▸ **PROBLEM DESCRIPTION**
Quote every line of the records below verbatim, from the first to the last.

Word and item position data
□ □ □ □ □ □ □

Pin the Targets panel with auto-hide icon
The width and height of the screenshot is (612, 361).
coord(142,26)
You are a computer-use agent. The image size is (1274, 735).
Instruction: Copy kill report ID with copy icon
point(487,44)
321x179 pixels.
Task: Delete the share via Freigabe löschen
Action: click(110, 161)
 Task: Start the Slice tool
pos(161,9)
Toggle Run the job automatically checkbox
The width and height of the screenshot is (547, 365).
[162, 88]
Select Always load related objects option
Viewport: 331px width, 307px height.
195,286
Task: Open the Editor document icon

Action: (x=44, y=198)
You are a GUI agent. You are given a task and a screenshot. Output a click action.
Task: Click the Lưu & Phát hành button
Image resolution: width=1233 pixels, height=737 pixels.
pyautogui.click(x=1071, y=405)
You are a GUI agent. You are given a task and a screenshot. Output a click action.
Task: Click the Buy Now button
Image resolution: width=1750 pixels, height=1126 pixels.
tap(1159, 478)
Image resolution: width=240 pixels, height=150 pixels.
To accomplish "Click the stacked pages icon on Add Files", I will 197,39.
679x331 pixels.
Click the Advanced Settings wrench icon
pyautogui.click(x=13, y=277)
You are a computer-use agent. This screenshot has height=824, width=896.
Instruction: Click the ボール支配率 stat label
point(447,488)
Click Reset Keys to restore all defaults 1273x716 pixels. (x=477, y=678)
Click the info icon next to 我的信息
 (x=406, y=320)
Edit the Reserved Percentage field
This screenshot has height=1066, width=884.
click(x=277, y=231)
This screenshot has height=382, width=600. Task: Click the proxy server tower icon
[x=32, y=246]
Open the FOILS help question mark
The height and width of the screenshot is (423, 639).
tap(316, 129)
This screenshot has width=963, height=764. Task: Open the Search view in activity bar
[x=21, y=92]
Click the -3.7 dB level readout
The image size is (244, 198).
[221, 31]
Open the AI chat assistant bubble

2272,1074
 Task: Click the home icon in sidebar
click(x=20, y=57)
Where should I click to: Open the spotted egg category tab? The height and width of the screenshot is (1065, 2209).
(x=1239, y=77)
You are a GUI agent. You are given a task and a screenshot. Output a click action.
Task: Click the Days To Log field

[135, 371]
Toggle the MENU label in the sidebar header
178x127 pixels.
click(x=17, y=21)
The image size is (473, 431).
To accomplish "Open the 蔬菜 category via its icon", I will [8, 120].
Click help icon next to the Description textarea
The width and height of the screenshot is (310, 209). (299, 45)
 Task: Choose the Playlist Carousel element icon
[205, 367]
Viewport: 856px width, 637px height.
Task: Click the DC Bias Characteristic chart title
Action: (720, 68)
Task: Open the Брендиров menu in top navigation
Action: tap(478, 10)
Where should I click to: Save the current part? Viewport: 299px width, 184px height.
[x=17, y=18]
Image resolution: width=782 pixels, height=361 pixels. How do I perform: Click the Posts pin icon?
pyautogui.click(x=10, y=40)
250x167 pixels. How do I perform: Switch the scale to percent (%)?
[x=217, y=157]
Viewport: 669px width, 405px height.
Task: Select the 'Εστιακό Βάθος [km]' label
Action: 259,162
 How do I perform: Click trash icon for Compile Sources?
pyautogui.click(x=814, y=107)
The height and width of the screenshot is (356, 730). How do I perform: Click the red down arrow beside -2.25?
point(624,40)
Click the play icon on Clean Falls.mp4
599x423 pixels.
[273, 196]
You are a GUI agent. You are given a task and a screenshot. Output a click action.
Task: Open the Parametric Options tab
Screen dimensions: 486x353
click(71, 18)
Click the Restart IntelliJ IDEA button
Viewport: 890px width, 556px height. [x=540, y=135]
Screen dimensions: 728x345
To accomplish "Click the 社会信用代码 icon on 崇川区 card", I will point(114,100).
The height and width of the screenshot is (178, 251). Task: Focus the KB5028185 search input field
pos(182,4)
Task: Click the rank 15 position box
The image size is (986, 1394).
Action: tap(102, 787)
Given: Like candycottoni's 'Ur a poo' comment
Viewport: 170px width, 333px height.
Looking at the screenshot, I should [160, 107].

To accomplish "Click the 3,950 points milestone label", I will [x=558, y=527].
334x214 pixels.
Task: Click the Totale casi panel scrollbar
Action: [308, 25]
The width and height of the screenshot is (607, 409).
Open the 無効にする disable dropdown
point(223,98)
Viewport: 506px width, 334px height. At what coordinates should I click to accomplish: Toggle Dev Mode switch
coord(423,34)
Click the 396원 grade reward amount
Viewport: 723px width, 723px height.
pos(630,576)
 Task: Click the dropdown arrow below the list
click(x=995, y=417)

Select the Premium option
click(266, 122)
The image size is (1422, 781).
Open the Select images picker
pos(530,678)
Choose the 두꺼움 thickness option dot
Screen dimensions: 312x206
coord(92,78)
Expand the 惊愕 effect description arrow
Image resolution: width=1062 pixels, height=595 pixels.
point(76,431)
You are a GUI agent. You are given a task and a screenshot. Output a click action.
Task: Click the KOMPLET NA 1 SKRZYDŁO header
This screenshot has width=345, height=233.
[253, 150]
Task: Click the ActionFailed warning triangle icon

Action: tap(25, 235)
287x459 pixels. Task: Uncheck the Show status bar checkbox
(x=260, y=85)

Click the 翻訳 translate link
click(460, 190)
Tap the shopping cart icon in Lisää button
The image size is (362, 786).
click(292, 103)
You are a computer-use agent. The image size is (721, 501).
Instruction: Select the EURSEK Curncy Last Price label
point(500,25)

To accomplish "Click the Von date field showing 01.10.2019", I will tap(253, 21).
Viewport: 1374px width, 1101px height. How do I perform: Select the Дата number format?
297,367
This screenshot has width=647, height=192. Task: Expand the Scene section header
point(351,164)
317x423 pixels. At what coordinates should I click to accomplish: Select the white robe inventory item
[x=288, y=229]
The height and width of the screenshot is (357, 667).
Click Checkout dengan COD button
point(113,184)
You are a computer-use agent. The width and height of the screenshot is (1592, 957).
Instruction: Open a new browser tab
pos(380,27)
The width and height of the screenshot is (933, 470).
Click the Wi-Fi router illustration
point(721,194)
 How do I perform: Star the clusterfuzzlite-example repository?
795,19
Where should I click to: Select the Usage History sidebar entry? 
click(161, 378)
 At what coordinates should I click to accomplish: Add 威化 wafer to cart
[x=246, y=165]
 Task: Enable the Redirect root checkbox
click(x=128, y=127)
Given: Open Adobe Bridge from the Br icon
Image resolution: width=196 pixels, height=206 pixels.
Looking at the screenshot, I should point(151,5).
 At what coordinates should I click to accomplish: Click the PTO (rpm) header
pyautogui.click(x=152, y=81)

□ □ □ □ □ □ □

▸ **FINISHED ANSWER**
Pin the Targets panel with auto-hide icon
The width and height of the screenshot is (612, 361).
coord(142,26)
You are a computer-use agent. The image size is (1274, 735).
Instruction: Copy kill report ID with copy icon
point(487,44)
321x179 pixels.
Task: Delete the share via Freigabe löschen
Action: click(110, 161)
 Task: Start the Slice tool
pos(161,9)
Toggle Run the job automatically checkbox
The width and height of the screenshot is (547, 365).
[162, 88]
Select Always load related objects option
Viewport: 331px width, 307px height.
195,286
Task: Open the Editor document icon

Action: (x=44, y=198)
You are a GUI agent. You are given a task and a screenshot. Output a click action.
Task: Click the Lưu & Phát hành button
Image resolution: width=1233 pixels, height=737 pixels.
pyautogui.click(x=1071, y=405)
You are a GUI agent. You are given a task and a screenshot. Output a click action.
Task: Click the Buy Now button
Image resolution: width=1750 pixels, height=1126 pixels.
tap(1159, 478)
Image resolution: width=240 pixels, height=150 pixels.
To accomplish "Click the stacked pages icon on Add Files", I will 197,39.
679x331 pixels.
Click the Advanced Settings wrench icon
pyautogui.click(x=13, y=277)
You are a computer-use agent. This screenshot has height=824, width=896.
Instruction: Click the ボール支配率 stat label
point(447,488)
Click Reset Keys to restore all defaults 1273x716 pixels. (x=477, y=678)
Click the info icon next to 我的信息
 (x=406, y=320)
Edit the Reserved Percentage field
This screenshot has height=1066, width=884.
click(x=277, y=231)
This screenshot has height=382, width=600. Task: Click the proxy server tower icon
[x=32, y=246]
Open the FOILS help question mark
The height and width of the screenshot is (423, 639).
tap(316, 129)
This screenshot has width=963, height=764. Task: Open the Search view in activity bar
[x=21, y=92]
Click the -3.7 dB level readout
The image size is (244, 198).
[221, 31]
Open the AI chat assistant bubble

2272,1074
 Task: Click the home icon in sidebar
click(x=20, y=57)
Where should I click to: Open the spotted egg category tab? The height and width of the screenshot is (1065, 2209).
(x=1239, y=77)
You are a GUI agent. You are given a task and a screenshot. Output a click action.
Task: Click the Days To Log field

[135, 371]
Toggle the MENU label in the sidebar header
178x127 pixels.
click(x=17, y=21)
The image size is (473, 431).
To accomplish "Open the 蔬菜 category via its icon", I will [8, 120].
Click help icon next to the Description textarea
The width and height of the screenshot is (310, 209). (299, 45)
 Task: Choose the Playlist Carousel element icon
[205, 367]
Viewport: 856px width, 637px height.
Task: Click the DC Bias Characteristic chart title
Action: (720, 68)
Task: Open the Брендиров menu in top navigation
Action: tap(478, 10)
Where should I click to: Save the current part? Viewport: 299px width, 184px height.
[x=17, y=18]
Image resolution: width=782 pixels, height=361 pixels. How do I perform: Click the Posts pin icon?
pyautogui.click(x=10, y=40)
250x167 pixels. How do I perform: Switch the scale to percent (%)?
[x=217, y=157]
Viewport: 669px width, 405px height.
Task: Select the 'Εστιακό Βάθος [km]' label
Action: 259,162
 How do I perform: Click trash icon for Compile Sources?
pyautogui.click(x=814, y=107)
The height and width of the screenshot is (356, 730). How do I perform: Click the red down arrow beside -2.25?
point(624,40)
Click the play icon on Clean Falls.mp4
599x423 pixels.
[273, 196]
You are a GUI agent. You are given a task and a screenshot. Output a click action.
Task: Open the Parametric Options tab
Screen dimensions: 486x353
click(71, 18)
Click the Restart IntelliJ IDEA button
Viewport: 890px width, 556px height. [x=540, y=135]
Screen dimensions: 728x345
To accomplish "Click the 社会信用代码 icon on 崇川区 card", I will point(114,100).
The height and width of the screenshot is (178, 251). Task: Focus the KB5028185 search input field
pos(182,4)
Task: Click the rank 15 position box
The image size is (986, 1394).
Action: tap(102, 787)
Given: Like candycottoni's 'Ur a poo' comment
Viewport: 170px width, 333px height.
Looking at the screenshot, I should [160, 107].

To accomplish "Click the 3,950 points milestone label", I will [x=558, y=527].
334x214 pixels.
Task: Click the Totale casi panel scrollbar
Action: [308, 25]
The width and height of the screenshot is (607, 409).
Open the 無効にする disable dropdown
point(223,98)
Viewport: 506px width, 334px height. At what coordinates should I click to accomplish: Toggle Dev Mode switch
coord(423,34)
Click the 396원 grade reward amount
Viewport: 723px width, 723px height.
pos(630,576)
 Task: Click the dropdown arrow below the list
click(x=995, y=417)

Select the Premium option
click(266, 122)
The image size is (1422, 781).
Open the Select images picker
pos(530,678)
Choose the 두꺼움 thickness option dot
Screen dimensions: 312x206
coord(92,78)
Expand the 惊愕 effect description arrow
Image resolution: width=1062 pixels, height=595 pixels.
point(76,431)
You are a GUI agent. You are given a task and a screenshot. Output a click action.
Task: Click the KOMPLET NA 1 SKRZYDŁO header
This screenshot has width=345, height=233.
[253, 150]
Task: Click the ActionFailed warning triangle icon

Action: tap(25, 235)
287x459 pixels. Task: Uncheck the Show status bar checkbox
(x=260, y=85)

Click the 翻訳 translate link
click(460, 190)
Tap the shopping cart icon in Lisää button
The image size is (362, 786).
click(292, 103)
You are a computer-use agent. The image size is (721, 501).
Instruction: Select the EURSEK Curncy Last Price label
point(500,25)

To accomplish "Click the Von date field showing 01.10.2019", I will tap(253, 21).
Viewport: 1374px width, 1101px height. How do I perform: Select the Дата number format?
297,367
This screenshot has width=647, height=192. Task: Expand the Scene section header
point(351,164)
317x423 pixels. At what coordinates should I click to accomplish: Select the white robe inventory item
[x=288, y=229]
The height and width of the screenshot is (357, 667).
Click Checkout dengan COD button
point(113,184)
You are a computer-use agent. The width and height of the screenshot is (1592, 957).
Instruction: Open a new browser tab
pos(380,27)
The width and height of the screenshot is (933, 470).
Click the Wi-Fi router illustration
point(721,194)
 How do I perform: Star the clusterfuzzlite-example repository?
795,19
Where should I click to: Select the Usage History sidebar entry? 
click(161, 378)
 At what coordinates should I click to accomplish: Add 威化 wafer to cart
[x=246, y=165]
 Task: Enable the Redirect root checkbox
click(x=128, y=127)
Given: Open Adobe Bridge from the Br icon
Image resolution: width=196 pixels, height=206 pixels.
Looking at the screenshot, I should point(151,5).
 At what coordinates should I click to accomplish: Click the PTO (rpm) header
pyautogui.click(x=152, y=81)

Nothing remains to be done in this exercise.